Tech stack: Docker, FastAPI
Week 6: Continuous Integration and Deployment (CI/CD) with GitHub Actions
Automation is at the heart of MLOps. The CI/CD pipeline ensures that every change whether in data, model or code is automatically tested, validated and deployed.
Using GitHub Actions, the project demonstrates how to automate the entire pipeline:
- Build and test your model automatically
- Use Google Service Accounts for authentication
- Deploy models with minimal manual intervention
This step establishes a fully automated, production-ready workflow.
Tech stack: GitHub Actions, DVC, Docker
Week 7: Container Registry with AWS ECR
To deploy Dockerized models, you need a reliable registry to store your container images. Amazon Elastic Container Registry (ECR) serves this purpose.
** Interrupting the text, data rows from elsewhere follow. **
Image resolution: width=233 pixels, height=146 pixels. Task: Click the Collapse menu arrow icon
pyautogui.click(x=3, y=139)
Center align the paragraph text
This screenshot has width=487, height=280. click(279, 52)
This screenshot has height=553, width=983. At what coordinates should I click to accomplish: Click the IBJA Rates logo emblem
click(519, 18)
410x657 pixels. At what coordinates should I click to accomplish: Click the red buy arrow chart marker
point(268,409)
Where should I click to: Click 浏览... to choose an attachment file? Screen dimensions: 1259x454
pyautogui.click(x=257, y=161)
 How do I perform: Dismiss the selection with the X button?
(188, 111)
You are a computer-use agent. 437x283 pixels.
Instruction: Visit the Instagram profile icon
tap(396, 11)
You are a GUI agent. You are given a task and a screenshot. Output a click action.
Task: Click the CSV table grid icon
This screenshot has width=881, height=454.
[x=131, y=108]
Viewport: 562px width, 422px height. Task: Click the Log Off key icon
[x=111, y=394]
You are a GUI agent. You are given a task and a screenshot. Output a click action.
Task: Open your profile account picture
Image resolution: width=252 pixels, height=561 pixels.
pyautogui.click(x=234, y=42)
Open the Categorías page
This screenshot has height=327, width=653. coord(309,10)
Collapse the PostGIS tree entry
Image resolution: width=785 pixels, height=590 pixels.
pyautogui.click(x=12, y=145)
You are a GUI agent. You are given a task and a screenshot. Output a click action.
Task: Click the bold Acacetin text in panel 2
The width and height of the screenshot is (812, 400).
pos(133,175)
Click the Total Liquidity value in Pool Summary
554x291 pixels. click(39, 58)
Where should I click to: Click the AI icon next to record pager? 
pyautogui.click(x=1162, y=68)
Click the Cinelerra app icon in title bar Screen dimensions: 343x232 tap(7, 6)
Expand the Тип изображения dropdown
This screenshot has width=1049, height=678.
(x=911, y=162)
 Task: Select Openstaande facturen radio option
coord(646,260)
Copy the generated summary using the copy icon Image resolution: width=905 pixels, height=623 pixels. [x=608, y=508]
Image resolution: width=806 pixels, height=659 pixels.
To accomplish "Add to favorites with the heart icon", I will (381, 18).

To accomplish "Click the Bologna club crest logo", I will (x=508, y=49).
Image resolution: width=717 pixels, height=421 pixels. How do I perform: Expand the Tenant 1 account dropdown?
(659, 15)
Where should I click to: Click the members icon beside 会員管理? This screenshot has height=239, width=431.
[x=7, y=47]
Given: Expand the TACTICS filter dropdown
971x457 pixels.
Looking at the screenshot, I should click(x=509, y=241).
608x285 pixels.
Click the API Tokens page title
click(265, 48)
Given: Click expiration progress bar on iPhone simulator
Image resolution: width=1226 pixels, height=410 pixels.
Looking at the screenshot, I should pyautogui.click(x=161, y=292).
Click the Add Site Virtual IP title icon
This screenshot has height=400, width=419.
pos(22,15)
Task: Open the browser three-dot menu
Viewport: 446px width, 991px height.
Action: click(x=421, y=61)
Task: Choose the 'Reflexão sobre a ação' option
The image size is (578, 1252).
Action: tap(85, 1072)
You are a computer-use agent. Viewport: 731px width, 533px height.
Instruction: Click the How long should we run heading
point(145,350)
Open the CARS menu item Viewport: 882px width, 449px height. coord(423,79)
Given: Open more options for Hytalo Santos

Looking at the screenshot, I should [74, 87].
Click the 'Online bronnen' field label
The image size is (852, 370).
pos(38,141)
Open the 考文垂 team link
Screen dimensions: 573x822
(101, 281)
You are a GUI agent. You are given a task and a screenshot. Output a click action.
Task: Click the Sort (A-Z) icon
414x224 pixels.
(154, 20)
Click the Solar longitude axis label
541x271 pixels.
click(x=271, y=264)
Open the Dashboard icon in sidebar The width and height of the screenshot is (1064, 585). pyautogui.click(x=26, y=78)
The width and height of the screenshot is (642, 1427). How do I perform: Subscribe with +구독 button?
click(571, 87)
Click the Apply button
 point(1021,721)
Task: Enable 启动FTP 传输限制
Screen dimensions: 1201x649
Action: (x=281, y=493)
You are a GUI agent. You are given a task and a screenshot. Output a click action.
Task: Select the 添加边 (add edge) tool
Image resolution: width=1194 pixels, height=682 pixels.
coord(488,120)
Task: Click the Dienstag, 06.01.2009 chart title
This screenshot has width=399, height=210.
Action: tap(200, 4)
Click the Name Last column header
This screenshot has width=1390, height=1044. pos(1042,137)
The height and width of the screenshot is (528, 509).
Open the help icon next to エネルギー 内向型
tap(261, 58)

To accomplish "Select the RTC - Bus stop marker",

This part of the project explains how to:
- Configure AWS S3 for remote storage
- Push and pull container images from ECR
- Automate image deployment with GitHub Actions
This ensures secure, scalable management of model containers in production environments.
Tech stack: AWS ECR, AWS S3, Docker
Week 8: Serverless Deployment with AWS Lambda
Serverless architectures simplify deployment by eliminating the need to manage servers manually.
Using AWS Lambda, the project deploys ML models as serverless functions. These functions automatically scale based on demand and can be triggered via API Gateway.
Developers also learn to automate deployment workflows to Lambda using GitHub Actions combining speed, scalability and cost efficiency.
Tech stack: AWS Lambda, API Gateway, Docker
Week 9: Model Monitoring with Kibana
After deployment, monitoring model predictions ensures that models remain reliable over time. The project concludes by integrating Kibana with Elasticsearch and CloudWatch for visualization and logging.
By monitoring logs and dashboards, developers can detect data drift, model decay and operational issues early helping trigger retraining or redeployment when necessary.
Tech stack: Kibana, Elasticsearch, CloudWatch
Conclusion
The MLOps-Basics project offers a practical, end-to-end roadmap for mastering the MLOps lifecycle. From model training to serverless deployment and continuous monitoring, it encapsulates everything you need to build production-ready machine learning systems.
By integrating tools like Hydra, DVC, Docker, GitHub Actions, AWS Lambda and Kibana, it demonstrates how to automate every stage of the ML workflow efficiently.
Whether you are a data scientist wanting to scale your experiments or an engineer aiming to operationalize models, MLOps-Basics provides the perfect foundation to bridge the gap between machine learning and production.